Tonight, in partnership with the family of the late Vancouver sports writer Jason Botchford and various local media members, the Vancouver Canucks will host three aspiring young sports journalists as they kick off the second year of the Botchford Project initiative.
Jason Botchford passed away suddenly at the age of 48 back in April of 2019 after an accidental overdose of cocaine and fentanyl.
Botchford left behind three young children and his wife Kathryn, who is the person ultimately responsible for selecting the candidates for the Botchford Project initiative, keeping Jason’s legacy of helping aspiring young journalists alive and well.
The three chosen recipients — Lachlan Irvine, Clarissa Sabile, and Arash Memarzadeh — will attend morning skate at Rogers Arena this morning and return at night to watch the Canucks take on the Edmonton Oilers at 7 PM tonight.

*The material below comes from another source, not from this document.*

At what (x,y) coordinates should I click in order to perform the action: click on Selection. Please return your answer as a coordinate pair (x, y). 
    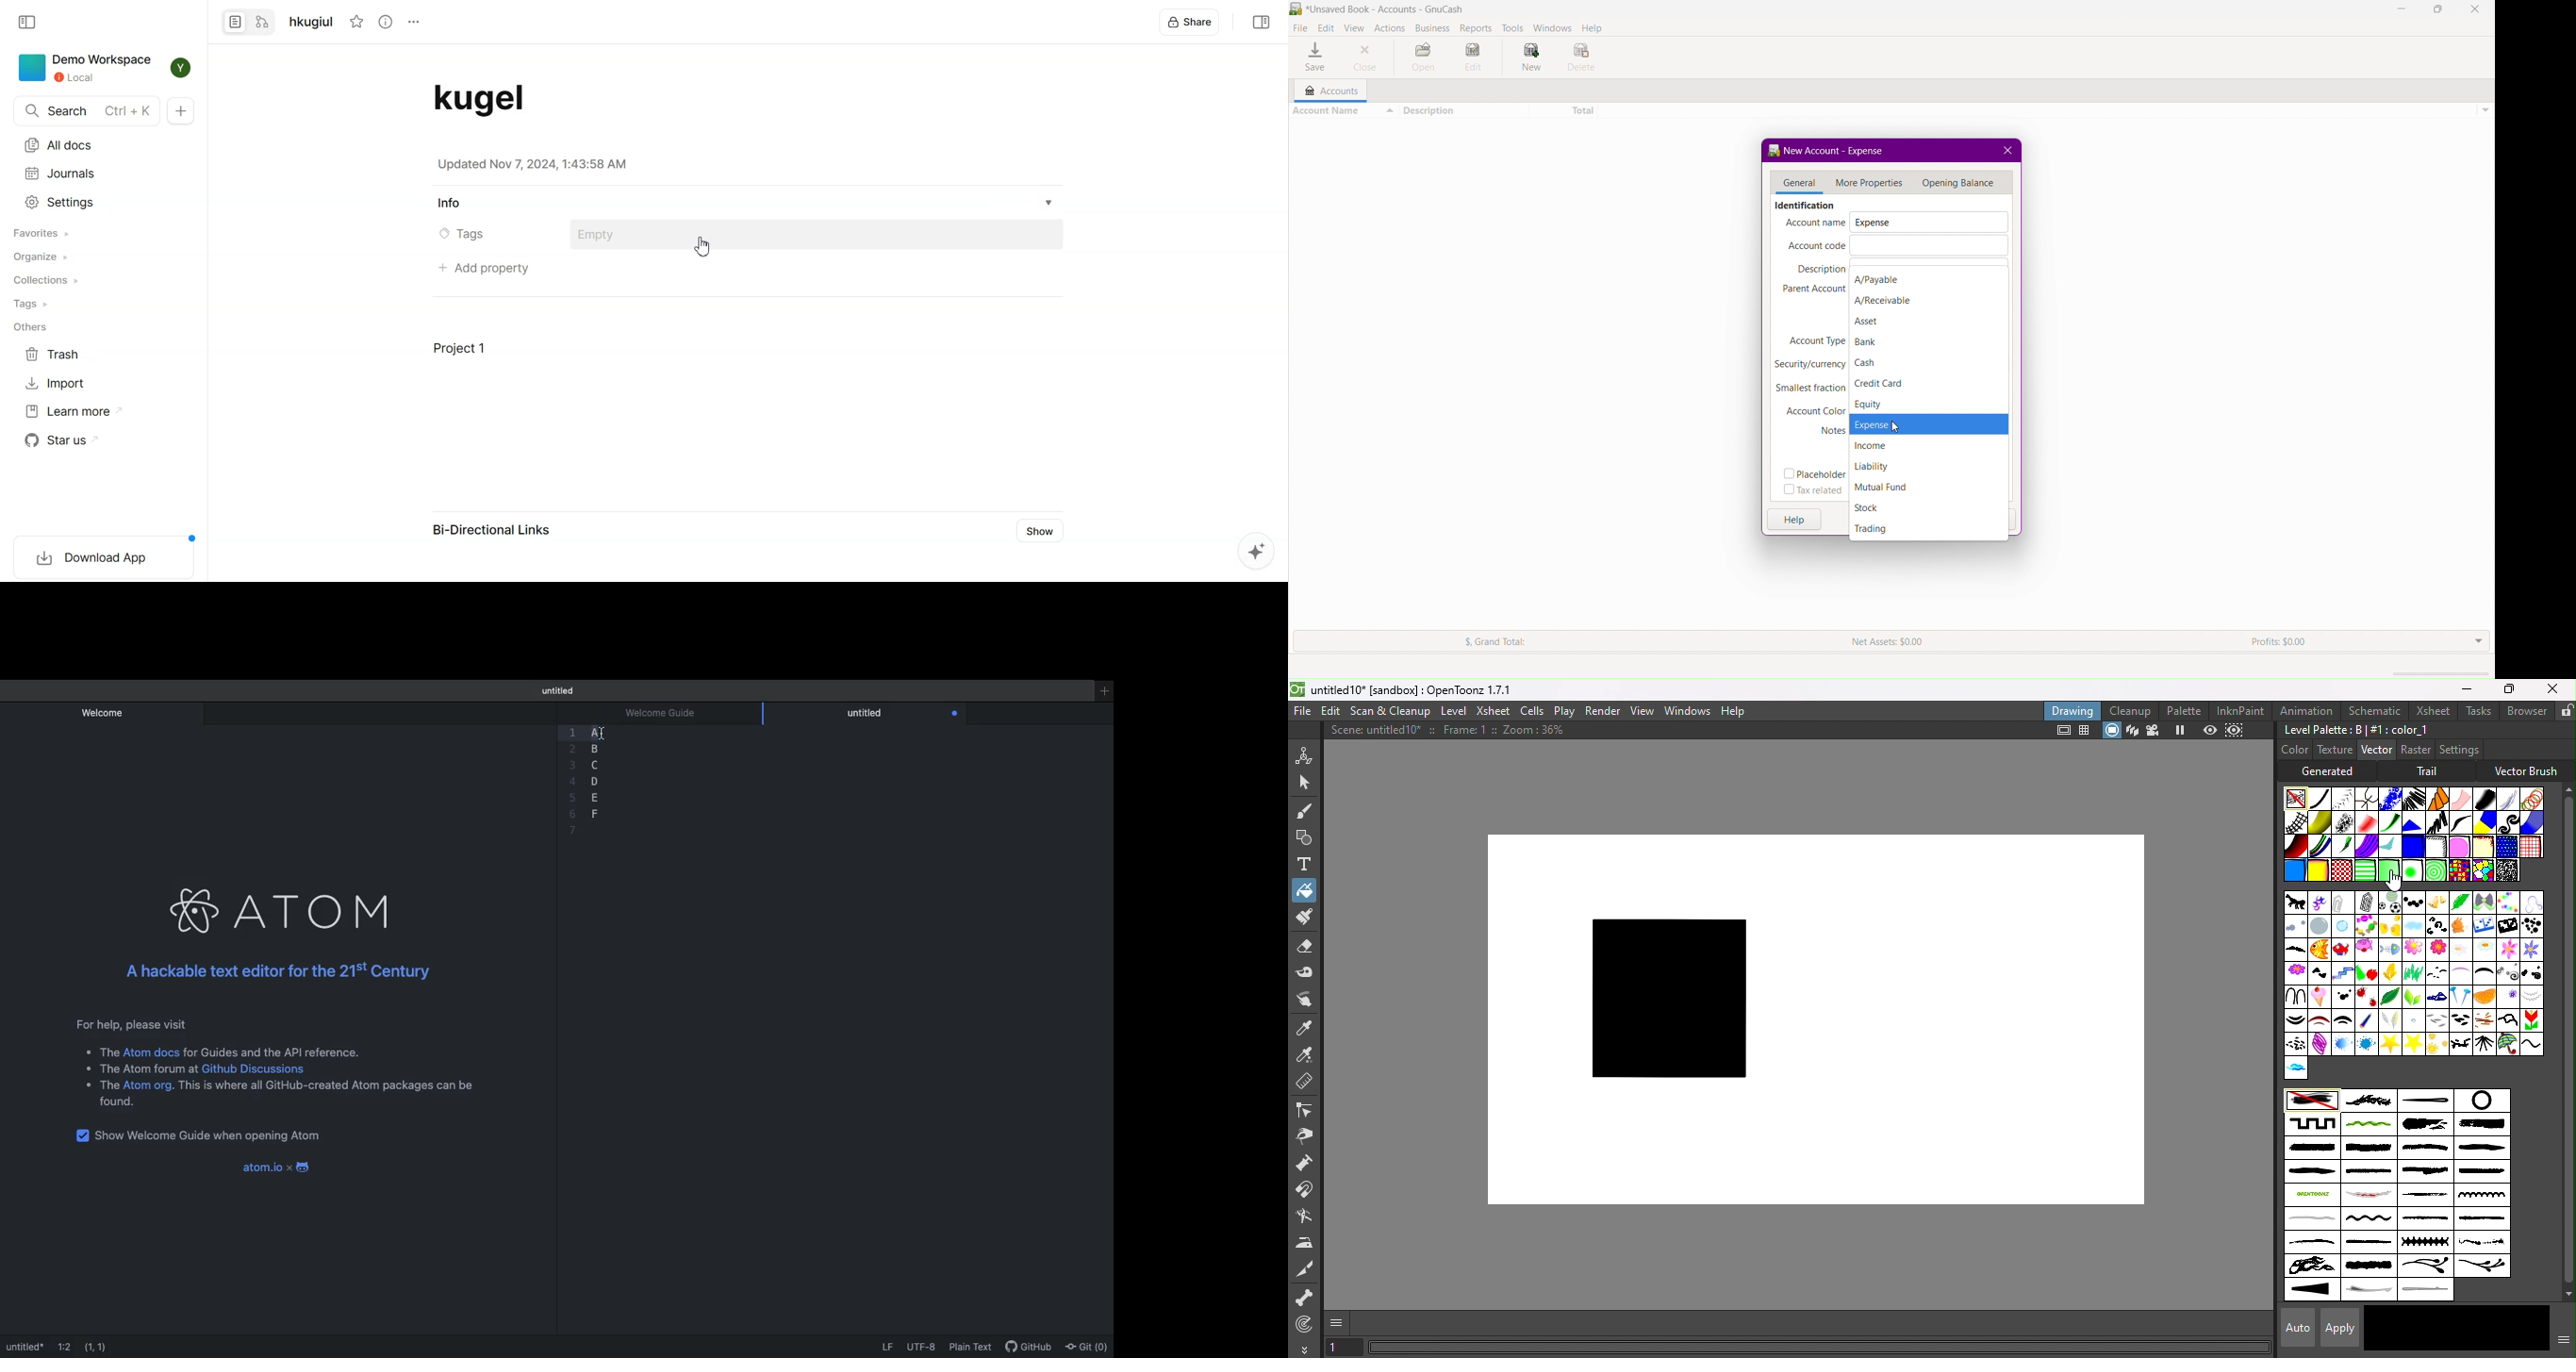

“Despite a literal global pandemic and personal stress with nearing graduation, I found myself grounded through learning about sports media and recently cheering for the Canucks online,” said Clarissa Sabile, who also runs the social media accounts for the prestigious Canucks blog CanucksArmy.com. “I felt supported by writers and fellow fans alike, learning how to cover my favourite team in a colloquial, honest and educational style as Botch did. I am not only grateful to be selected as a recipient for the Botchford Project this year, but inspired and excited for what’s to come.”
Last year, recipients of the Botchford Project followed the same schedule, but with access to players and coaches being done entirely over Zoom due to concerns surrounding the coronavirus, the Botchford Project is going to look a little bit different this year.
After taking in morning skate and the game itself, the recipients will then write a story each that will be published on the Canucks’ main website.
This initiative is all about gaining experience, getting your foot in the door, and gaining advice from the top dogs in the Vancouver Canucks media scene, and it’s simply wonderful that COVID-19 didn’t bring the Botchford Project to a halt.